Data Start Marker
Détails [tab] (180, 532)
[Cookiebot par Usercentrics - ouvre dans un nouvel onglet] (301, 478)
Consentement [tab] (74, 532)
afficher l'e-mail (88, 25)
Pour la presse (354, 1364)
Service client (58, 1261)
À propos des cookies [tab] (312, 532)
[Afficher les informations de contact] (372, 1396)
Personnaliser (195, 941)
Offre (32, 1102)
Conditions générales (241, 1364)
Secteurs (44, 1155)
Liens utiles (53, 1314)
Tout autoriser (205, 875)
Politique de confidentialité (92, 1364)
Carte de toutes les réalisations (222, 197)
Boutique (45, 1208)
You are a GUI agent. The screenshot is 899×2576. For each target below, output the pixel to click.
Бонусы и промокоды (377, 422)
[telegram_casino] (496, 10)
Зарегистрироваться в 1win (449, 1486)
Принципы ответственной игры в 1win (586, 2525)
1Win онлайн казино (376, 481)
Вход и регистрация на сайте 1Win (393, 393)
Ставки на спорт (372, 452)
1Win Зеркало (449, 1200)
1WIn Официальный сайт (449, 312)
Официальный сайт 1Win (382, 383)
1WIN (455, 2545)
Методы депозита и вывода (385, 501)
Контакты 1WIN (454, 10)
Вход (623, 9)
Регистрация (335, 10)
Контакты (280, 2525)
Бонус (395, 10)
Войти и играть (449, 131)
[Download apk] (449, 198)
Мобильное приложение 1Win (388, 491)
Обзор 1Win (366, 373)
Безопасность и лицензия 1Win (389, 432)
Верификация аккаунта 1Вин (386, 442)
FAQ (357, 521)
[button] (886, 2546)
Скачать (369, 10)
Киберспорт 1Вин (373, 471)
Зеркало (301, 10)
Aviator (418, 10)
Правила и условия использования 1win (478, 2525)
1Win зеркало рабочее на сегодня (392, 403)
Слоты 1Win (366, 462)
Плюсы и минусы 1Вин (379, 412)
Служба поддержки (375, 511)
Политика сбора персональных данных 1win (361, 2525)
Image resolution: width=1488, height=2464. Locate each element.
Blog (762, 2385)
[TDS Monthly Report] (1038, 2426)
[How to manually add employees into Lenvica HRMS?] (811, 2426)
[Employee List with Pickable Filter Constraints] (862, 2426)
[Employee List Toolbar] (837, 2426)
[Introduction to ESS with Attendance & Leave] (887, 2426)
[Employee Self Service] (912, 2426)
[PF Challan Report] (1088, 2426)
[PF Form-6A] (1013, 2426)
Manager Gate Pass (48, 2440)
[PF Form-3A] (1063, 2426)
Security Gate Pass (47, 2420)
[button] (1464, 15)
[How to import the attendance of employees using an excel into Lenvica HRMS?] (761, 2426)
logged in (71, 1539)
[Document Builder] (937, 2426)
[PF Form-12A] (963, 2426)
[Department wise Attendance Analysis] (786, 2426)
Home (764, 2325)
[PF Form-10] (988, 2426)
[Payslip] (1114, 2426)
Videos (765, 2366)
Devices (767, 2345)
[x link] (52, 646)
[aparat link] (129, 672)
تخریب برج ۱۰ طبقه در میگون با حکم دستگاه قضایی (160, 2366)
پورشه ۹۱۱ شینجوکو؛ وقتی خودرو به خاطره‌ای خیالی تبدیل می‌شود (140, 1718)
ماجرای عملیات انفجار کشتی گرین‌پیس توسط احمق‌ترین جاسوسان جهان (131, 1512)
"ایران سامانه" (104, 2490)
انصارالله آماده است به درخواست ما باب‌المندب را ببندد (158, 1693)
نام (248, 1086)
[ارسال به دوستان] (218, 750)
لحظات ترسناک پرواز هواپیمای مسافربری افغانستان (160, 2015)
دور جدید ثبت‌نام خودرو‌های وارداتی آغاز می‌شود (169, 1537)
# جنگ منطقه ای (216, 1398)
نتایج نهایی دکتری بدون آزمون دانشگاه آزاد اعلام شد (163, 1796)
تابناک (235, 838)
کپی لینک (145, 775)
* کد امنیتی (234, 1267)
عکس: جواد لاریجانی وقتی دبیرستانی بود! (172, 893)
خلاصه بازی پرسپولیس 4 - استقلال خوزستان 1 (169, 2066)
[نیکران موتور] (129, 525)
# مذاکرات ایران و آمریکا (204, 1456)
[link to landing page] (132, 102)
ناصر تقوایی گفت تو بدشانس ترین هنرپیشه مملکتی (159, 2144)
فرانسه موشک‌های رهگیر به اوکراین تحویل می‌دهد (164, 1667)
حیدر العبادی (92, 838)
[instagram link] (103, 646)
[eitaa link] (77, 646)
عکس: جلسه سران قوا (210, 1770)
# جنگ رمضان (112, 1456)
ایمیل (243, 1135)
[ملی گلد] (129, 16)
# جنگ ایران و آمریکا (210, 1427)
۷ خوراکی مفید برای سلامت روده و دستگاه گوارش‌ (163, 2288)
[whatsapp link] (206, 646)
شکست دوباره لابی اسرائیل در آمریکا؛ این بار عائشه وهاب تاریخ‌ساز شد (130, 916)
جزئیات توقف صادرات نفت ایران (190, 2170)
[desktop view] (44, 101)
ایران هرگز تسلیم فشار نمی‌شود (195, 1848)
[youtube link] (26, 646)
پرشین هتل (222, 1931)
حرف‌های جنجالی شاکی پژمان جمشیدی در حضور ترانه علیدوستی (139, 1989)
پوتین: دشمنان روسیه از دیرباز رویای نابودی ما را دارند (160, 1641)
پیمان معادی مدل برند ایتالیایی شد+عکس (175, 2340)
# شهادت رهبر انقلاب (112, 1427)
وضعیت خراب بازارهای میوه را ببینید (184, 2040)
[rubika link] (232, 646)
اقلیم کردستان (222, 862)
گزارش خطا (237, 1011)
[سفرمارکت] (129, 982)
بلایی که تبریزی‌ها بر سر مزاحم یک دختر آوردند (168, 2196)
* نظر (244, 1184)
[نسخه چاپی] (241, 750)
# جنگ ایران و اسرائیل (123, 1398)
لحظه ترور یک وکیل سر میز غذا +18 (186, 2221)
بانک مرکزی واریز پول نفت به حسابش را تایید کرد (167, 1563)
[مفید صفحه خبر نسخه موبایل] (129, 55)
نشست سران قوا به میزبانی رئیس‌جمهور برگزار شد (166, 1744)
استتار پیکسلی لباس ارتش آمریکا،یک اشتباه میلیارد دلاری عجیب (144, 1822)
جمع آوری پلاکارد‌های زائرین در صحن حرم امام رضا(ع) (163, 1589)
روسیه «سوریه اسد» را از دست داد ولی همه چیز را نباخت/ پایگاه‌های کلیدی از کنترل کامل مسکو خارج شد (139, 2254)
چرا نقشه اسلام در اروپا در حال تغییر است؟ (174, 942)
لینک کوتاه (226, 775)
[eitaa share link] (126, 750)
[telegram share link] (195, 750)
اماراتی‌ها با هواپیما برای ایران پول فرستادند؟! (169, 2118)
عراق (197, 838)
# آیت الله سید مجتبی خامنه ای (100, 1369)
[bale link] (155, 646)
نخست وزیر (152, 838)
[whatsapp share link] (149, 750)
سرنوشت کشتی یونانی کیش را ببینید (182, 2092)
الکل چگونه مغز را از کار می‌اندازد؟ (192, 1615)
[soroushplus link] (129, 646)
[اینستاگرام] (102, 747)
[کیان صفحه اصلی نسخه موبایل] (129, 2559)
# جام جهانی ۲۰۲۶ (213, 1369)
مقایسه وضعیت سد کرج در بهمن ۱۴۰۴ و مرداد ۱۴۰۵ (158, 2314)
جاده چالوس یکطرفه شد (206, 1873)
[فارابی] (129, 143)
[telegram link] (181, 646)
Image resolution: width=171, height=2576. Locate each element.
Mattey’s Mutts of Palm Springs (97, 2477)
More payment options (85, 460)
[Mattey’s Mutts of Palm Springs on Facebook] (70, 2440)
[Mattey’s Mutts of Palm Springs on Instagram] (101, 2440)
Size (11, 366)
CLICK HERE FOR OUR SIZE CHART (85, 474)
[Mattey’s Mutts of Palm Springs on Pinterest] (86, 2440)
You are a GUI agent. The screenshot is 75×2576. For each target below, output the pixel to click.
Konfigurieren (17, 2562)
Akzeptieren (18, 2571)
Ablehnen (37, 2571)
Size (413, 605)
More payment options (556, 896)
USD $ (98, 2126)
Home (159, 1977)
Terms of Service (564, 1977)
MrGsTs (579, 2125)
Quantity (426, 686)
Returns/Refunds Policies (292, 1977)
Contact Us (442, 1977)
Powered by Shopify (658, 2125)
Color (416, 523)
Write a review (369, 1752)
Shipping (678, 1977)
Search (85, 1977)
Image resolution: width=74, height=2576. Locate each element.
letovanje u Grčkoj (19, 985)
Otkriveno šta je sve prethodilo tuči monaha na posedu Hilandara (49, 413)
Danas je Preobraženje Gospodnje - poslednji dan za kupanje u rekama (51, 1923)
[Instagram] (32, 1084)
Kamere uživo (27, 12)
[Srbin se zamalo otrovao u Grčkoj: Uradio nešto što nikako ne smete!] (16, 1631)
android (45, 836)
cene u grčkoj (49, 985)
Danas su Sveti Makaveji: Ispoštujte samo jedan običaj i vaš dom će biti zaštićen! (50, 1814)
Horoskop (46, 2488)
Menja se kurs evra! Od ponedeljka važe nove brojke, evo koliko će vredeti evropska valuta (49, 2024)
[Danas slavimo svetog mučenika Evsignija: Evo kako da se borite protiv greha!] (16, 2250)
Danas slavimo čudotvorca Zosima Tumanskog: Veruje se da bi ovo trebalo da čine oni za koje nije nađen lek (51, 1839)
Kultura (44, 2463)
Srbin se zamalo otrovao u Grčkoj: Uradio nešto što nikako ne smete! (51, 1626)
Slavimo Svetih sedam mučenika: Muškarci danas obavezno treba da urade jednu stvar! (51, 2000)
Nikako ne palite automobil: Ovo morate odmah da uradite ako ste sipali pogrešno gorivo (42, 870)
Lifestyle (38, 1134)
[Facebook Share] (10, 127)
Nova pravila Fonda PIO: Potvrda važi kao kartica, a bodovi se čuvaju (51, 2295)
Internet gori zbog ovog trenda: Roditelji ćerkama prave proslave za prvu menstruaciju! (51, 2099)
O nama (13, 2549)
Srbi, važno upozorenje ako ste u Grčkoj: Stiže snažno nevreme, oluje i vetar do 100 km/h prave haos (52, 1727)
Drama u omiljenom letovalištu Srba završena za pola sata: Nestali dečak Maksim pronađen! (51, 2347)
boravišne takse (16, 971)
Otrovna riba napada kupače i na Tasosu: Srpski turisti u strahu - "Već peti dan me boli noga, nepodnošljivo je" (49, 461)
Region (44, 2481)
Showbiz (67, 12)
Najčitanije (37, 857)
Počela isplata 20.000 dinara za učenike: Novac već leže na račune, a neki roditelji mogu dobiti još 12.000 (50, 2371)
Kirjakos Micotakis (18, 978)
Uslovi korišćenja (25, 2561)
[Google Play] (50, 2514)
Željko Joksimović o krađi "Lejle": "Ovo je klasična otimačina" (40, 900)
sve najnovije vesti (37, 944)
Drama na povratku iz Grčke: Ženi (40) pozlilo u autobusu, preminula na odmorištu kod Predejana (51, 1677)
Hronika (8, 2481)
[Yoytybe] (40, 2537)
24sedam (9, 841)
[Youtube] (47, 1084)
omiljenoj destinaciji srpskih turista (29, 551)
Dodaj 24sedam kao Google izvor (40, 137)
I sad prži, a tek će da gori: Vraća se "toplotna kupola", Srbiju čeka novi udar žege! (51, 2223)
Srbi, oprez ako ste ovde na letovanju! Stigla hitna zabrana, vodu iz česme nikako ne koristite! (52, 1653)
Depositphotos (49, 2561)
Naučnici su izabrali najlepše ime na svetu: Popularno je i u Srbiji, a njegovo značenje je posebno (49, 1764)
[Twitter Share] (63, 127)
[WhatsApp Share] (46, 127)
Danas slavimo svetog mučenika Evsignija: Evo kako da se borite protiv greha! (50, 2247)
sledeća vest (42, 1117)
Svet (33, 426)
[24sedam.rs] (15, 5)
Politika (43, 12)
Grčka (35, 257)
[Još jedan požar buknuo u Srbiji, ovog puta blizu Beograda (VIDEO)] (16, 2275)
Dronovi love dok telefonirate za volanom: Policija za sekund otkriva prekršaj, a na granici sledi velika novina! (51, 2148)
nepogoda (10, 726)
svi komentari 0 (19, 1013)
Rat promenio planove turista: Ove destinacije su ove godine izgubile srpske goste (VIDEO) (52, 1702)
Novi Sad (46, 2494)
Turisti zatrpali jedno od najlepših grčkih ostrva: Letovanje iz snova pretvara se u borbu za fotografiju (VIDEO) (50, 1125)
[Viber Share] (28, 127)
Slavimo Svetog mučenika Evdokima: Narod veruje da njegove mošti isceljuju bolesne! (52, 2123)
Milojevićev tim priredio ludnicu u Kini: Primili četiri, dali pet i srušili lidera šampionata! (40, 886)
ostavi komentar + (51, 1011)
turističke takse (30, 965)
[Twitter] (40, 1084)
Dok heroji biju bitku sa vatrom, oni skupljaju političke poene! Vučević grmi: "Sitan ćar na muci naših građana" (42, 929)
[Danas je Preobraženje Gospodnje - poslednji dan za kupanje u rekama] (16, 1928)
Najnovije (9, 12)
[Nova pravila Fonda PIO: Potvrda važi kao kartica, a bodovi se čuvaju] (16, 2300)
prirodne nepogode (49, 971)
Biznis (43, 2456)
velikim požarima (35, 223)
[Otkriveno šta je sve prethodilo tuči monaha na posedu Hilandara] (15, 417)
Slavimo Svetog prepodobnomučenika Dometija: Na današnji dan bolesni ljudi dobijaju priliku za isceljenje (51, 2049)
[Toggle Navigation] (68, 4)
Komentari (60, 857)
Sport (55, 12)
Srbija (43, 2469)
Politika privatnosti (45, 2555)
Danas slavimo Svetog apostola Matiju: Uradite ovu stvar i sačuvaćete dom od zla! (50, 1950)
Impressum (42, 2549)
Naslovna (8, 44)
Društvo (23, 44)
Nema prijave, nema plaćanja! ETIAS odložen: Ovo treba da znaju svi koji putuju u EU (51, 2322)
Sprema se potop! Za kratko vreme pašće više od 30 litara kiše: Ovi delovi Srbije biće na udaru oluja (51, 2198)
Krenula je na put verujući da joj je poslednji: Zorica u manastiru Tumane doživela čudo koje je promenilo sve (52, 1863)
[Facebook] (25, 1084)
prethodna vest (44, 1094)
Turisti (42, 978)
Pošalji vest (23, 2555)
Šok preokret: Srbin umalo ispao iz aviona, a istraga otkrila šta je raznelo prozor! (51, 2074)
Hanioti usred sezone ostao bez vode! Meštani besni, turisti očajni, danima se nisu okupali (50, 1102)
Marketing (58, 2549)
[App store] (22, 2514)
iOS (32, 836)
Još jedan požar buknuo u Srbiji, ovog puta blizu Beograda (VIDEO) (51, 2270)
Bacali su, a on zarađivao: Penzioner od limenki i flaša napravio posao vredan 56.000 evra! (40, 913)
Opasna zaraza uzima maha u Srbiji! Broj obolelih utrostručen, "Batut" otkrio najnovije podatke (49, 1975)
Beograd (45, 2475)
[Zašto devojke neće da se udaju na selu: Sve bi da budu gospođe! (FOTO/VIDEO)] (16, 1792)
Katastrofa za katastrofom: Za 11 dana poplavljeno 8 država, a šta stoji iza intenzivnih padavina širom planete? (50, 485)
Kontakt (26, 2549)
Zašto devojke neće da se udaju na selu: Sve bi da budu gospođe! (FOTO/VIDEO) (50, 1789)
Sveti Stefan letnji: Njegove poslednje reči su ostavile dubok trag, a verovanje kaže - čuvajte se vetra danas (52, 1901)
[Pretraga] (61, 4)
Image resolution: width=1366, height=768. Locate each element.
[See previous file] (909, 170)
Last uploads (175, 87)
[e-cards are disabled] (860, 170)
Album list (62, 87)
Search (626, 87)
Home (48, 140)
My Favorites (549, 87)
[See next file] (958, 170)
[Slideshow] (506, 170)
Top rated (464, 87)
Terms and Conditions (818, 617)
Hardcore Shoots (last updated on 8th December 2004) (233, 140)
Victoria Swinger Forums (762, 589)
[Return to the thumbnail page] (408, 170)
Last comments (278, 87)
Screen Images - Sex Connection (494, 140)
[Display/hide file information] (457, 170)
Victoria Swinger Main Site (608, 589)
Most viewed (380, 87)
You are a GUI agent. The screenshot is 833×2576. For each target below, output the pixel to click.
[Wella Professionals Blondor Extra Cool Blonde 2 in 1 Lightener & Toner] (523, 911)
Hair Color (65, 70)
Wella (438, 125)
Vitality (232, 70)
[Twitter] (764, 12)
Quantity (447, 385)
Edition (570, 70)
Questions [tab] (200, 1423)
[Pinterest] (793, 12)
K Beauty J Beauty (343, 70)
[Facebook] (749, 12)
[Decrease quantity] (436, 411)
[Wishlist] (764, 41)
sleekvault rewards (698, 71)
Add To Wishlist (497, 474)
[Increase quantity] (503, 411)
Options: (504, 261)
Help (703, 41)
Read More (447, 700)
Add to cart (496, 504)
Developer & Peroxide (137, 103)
Data End Marker
> What you need to do
Transcribe, exactly and without additions, the lines of the records above, beginning with the line that contains "Devices (767, 2345)" and ending with the line that contains "[نیکران موتور] (129, 525)", both included.

> Solution for this task
Devices (767, 2345)
[x link] (52, 646)
[aparat link] (129, 672)
تخریب برج ۱۰ طبقه در میگون با حکم دستگاه قضایی (160, 2366)
پورشه ۹۱۱ شینجوکو؛ وقتی خودرو به خاطره‌ای خیالی تبدیل می‌شود (140, 1718)
ماجرای عملیات انفجار کشتی گرین‌پیس توسط احمق‌ترین جاسوسان جهان (131, 1512)
"ایران سامانه" (104, 2490)
انصارالله آماده است به درخواست ما باب‌المندب را ببندد (158, 1693)
نام (248, 1086)
[ارسال به دوستان] (218, 750)
لحظات ترسناک پرواز هواپیمای مسافربری افغانستان (160, 2015)
دور جدید ثبت‌نام خودرو‌های وارداتی آغاز می‌شود (169, 1537)
# جنگ منطقه ای (216, 1398)
نتایج نهایی دکتری بدون آزمون دانشگاه آزاد اعلام شد (163, 1796)
تابناک (235, 838)
کپی لینک (145, 775)
* کد امنیتی (234, 1267)
عکس: جواد لاریجانی وقتی دبیرستانی بود! (172, 893)
خلاصه بازی پرسپولیس 4 - استقلال خوزستان 1 (169, 2066)
[نیکران موتور] (129, 525)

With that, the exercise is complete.